(Records to use):
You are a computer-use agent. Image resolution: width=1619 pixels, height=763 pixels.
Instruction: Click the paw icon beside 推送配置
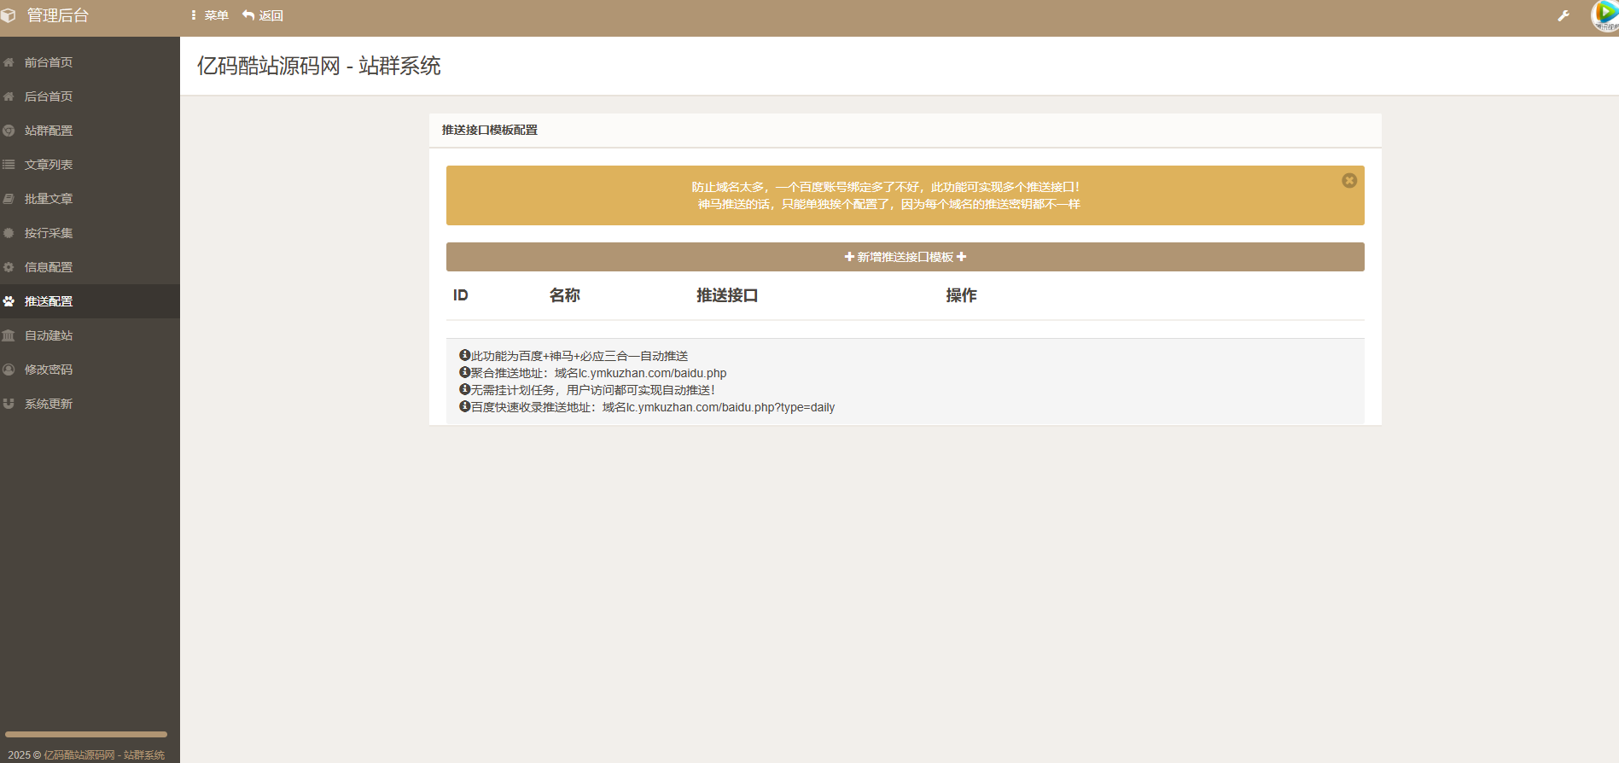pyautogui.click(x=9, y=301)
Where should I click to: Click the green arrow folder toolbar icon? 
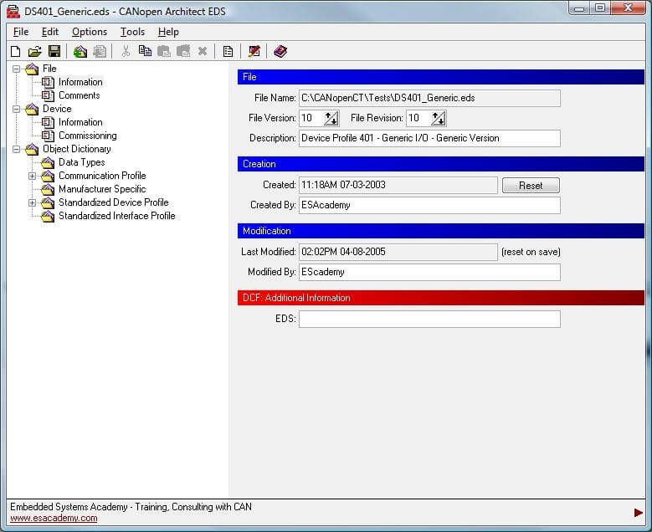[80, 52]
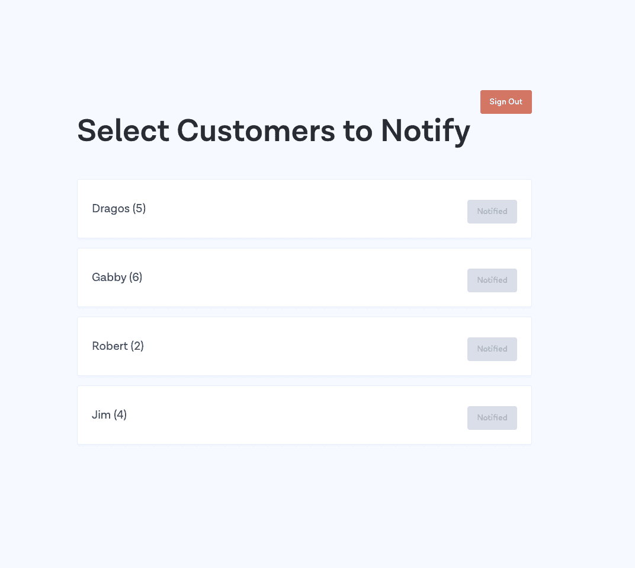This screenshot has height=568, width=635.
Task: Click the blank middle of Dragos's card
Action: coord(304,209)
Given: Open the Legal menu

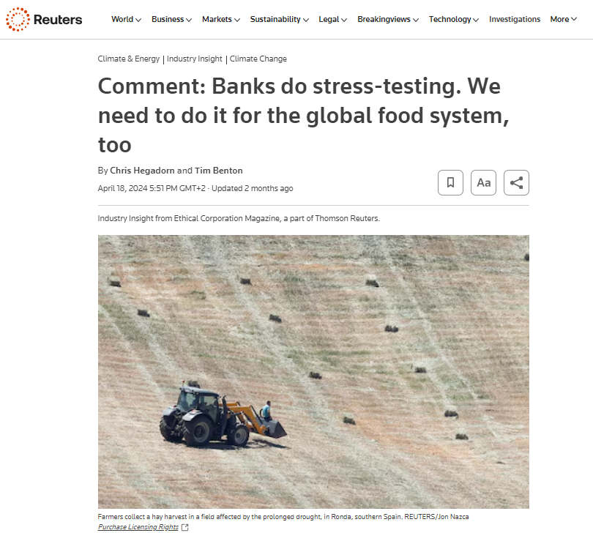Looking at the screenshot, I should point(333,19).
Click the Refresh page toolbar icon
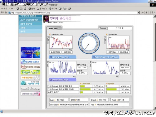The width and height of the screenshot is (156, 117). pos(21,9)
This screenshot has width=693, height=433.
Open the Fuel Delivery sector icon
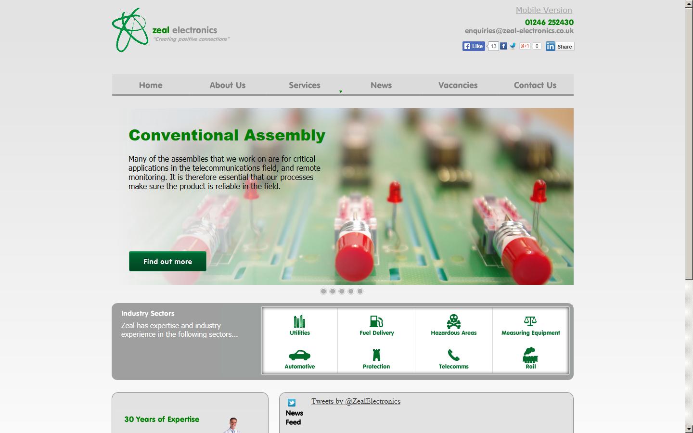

(Instructions for the task):
The data above should be repeated in full and exactly, with no pictures carried over.

(Written reply):
You are a computer-use agent. Image resolution: width=1619 pixels, height=763 pixels.
Instruction: Click the paw icon beside 推送配置
pyautogui.click(x=9, y=301)
Where should I click to: Click the green arrow folder toolbar icon? 
[80, 52]
This screenshot has height=568, width=635.
Task: Click the blank middle of Dragos's card
Action: coord(304,209)
Given: Open the Legal menu

Looking at the screenshot, I should point(333,19).
Click the Refresh page toolbar icon
The width and height of the screenshot is (156, 117). pos(21,9)
This screenshot has width=693, height=433.
Open the Fuel Delivery sector icon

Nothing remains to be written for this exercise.